5-3-3-7図 出所受刑者の職業訓練修了及び資格・免許取得状況の推移

 職業訓練は,勤労意欲を高めるだけでなく,再就職を容易にするなど出所後の生活に直接的に役立つものであり,再犯防止を図る上でも非常に有益である。特に,近年,新受刑者中の無職者の比率が上昇し,平成15年には66.8%に達しているところであり(5-3-2-9図参照),そのような中で職業訓練を行う意義は極めて大きいといえる。行刑改革会議提言も,このような観点から,より多くの受刑者に職業訓練の機会を与えるよう求めている。
 職業訓練を実施するには,特別な機械設備の導入,専門技官の配置,訓練場所の確保などが必要になることから,過剰収容下で新たな科目を開講することは必ずしも容易ではないが,職業訓練の重要性を考えると,過剰収容下においても実施が可能で,就職に有利となるような種目を開拓していく努力が必要であろう。

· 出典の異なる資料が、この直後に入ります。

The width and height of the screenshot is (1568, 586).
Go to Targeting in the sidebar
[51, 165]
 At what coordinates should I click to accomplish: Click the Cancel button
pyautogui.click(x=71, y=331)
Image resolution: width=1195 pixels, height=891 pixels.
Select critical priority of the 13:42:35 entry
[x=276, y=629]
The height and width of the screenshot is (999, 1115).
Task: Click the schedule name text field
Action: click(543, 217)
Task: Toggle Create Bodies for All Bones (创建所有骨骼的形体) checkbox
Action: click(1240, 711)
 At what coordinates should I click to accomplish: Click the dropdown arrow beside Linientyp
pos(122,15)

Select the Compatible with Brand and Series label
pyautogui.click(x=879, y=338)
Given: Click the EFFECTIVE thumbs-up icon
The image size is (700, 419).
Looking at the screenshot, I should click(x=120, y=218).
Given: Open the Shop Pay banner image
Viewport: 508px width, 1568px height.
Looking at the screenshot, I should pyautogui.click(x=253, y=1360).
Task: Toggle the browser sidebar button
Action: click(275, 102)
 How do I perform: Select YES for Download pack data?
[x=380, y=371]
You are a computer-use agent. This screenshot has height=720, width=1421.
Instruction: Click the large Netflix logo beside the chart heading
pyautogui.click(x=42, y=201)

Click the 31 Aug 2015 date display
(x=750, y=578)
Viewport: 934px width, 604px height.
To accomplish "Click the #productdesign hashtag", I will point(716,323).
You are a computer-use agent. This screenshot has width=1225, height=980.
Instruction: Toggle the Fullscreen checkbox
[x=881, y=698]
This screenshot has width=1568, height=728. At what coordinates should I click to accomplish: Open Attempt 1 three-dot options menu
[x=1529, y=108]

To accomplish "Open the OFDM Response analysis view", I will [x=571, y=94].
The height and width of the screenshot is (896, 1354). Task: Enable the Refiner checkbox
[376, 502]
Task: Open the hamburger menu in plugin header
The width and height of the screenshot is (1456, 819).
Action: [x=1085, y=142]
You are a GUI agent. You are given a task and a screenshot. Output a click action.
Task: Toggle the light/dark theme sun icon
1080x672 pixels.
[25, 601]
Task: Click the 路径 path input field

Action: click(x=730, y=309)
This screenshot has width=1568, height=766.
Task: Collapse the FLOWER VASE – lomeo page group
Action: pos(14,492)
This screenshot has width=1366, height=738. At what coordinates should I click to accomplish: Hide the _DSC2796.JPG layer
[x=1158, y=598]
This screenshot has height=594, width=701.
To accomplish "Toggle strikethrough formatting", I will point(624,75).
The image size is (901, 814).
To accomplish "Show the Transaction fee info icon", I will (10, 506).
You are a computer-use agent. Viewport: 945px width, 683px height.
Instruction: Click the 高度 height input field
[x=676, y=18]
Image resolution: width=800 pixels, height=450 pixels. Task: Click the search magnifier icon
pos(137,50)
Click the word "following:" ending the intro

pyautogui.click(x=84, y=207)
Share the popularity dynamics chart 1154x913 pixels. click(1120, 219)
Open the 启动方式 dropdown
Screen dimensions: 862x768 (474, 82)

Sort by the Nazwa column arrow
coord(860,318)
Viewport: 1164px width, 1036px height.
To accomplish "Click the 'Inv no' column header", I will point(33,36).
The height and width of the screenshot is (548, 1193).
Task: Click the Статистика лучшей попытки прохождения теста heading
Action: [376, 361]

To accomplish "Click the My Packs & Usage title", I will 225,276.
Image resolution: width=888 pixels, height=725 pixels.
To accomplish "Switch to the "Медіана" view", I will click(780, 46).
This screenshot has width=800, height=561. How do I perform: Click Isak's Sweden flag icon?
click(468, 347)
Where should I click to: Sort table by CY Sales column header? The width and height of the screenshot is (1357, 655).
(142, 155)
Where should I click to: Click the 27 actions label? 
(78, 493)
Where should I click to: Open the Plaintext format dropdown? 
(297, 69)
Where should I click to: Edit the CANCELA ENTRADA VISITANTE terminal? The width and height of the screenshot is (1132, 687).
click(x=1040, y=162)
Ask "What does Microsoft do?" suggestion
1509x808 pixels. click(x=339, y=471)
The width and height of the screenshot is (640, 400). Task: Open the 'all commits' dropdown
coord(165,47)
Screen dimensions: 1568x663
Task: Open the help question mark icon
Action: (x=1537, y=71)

また,資格・免許の取得を目的とする職業訓練は,これまで主として初犯受刑者を収容する施設を中心に実施されてきたが,社会復帰の直接的な支援策であることからすれば,出所後の生活により大きな困難を抱える累犯受刑者の受講機会を拡大していくことも,今後の検討課題であろう。
職業訓練ってどんなもの?
 職業訓練は,職業に必要な技能を習得・向上させるための訓練で,本文で述べたとおり,多くの種目について実施されています。写真1は自動車整備の訓練風景で,訓練生は,真剣に説明に聞き入っています。自動車整備の訓練を行う刑務所の中には,国から自動車分解整備事業の認証及び指定自動車整備事業の指定を受け,外部からの依頼で,点検,整備及び車検の手続を行っているものもあります。また,写真3は,女子刑務所の受刑者が,フォークリフトの訓練を受けているところです。男女共同参画社会の実現や福祉サービスの拡充が求められていることを背景に,フォークリフト運転科,介護サービス科など,女子受刑者に対する職業訓練の充実が図られています。